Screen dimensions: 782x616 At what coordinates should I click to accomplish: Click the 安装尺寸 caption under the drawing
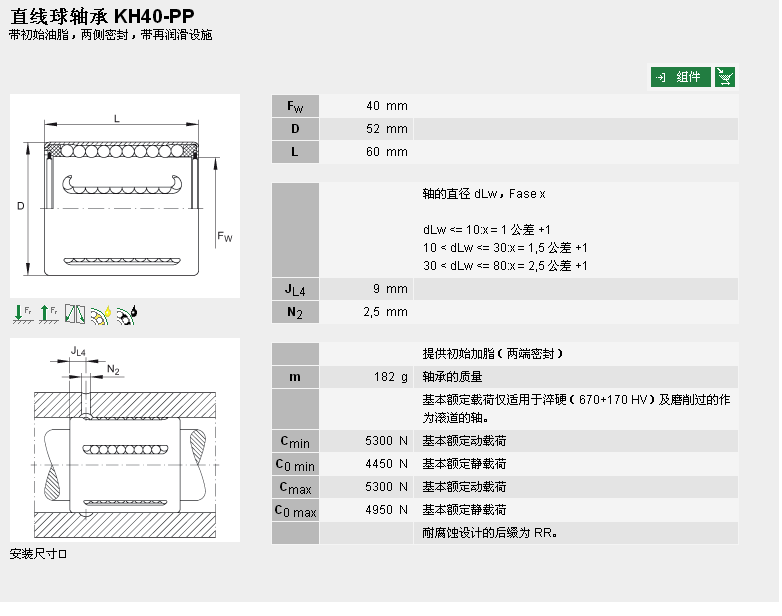pos(38,553)
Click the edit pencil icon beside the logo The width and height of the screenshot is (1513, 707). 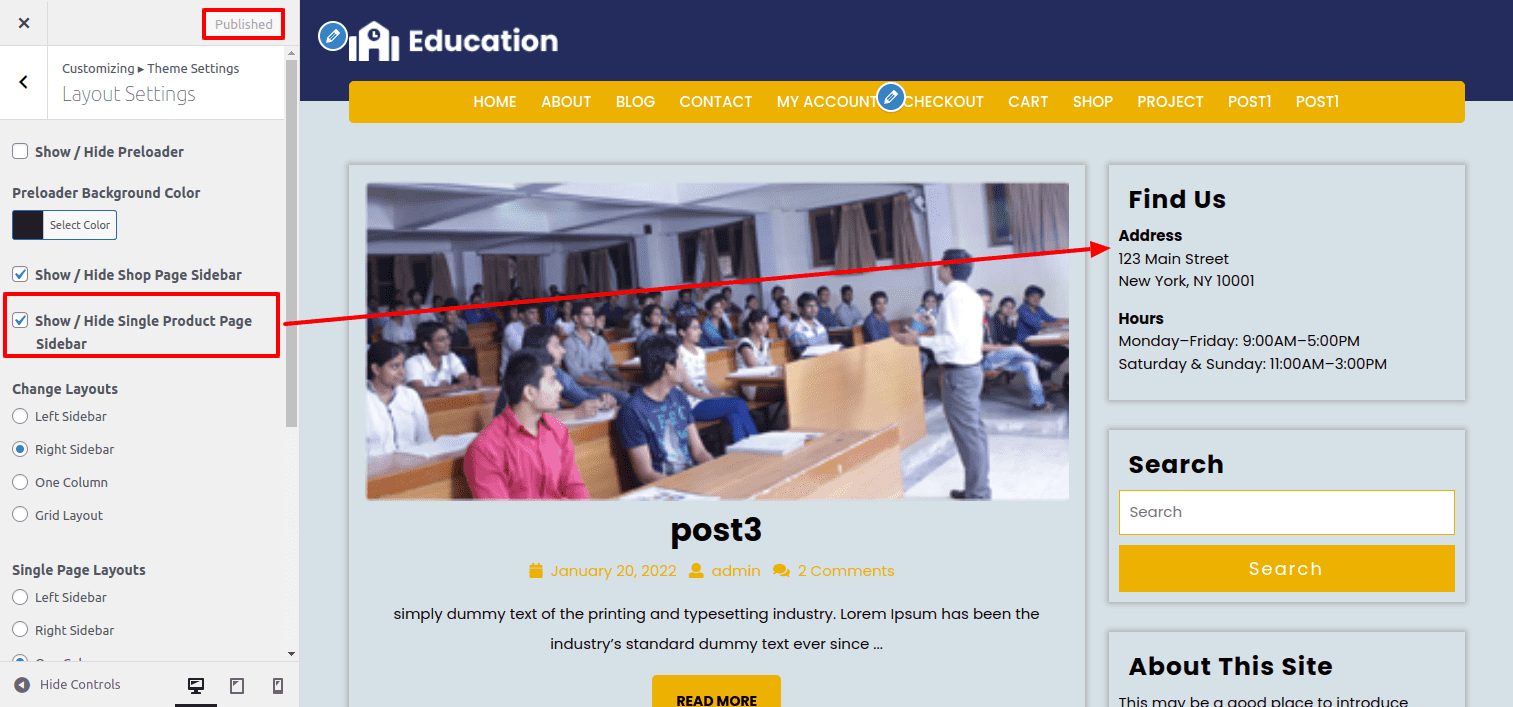click(x=332, y=36)
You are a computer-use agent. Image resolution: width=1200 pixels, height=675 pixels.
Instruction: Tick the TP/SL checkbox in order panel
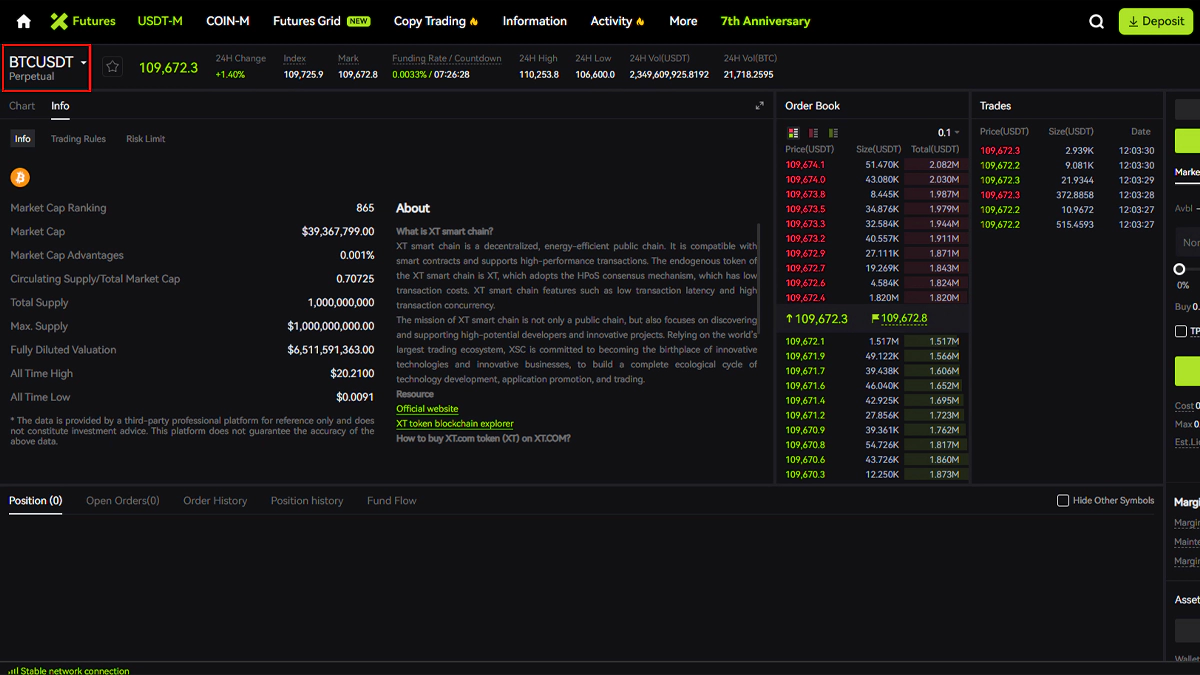[1181, 331]
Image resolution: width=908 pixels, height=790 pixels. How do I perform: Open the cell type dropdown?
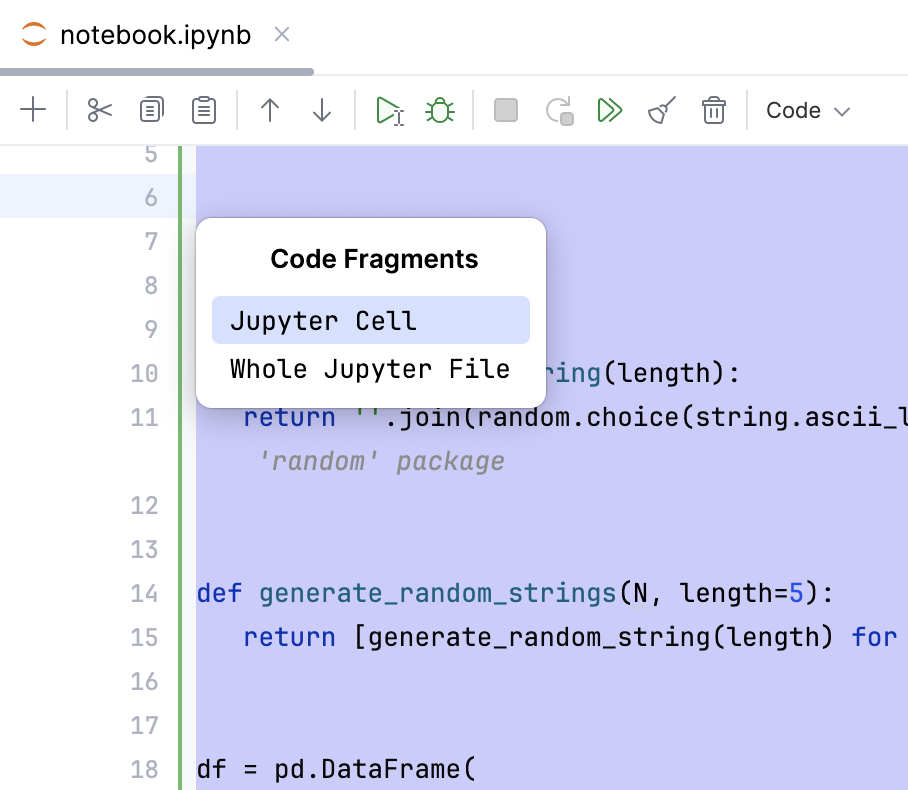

++++++++++

Work required
Pictures excluded, output exactly the line that contains "You are a computer-use" and every line after it to the end of the data above.

Finished task
You are a computer-use agent. Image resolution: width=1200 pixels, height=675 pixels.
Instruction: Tick the TP/SL checkbox in order panel
[1181, 331]
Image resolution: width=908 pixels, height=790 pixels. How do I perform: Open the cell type dropdown?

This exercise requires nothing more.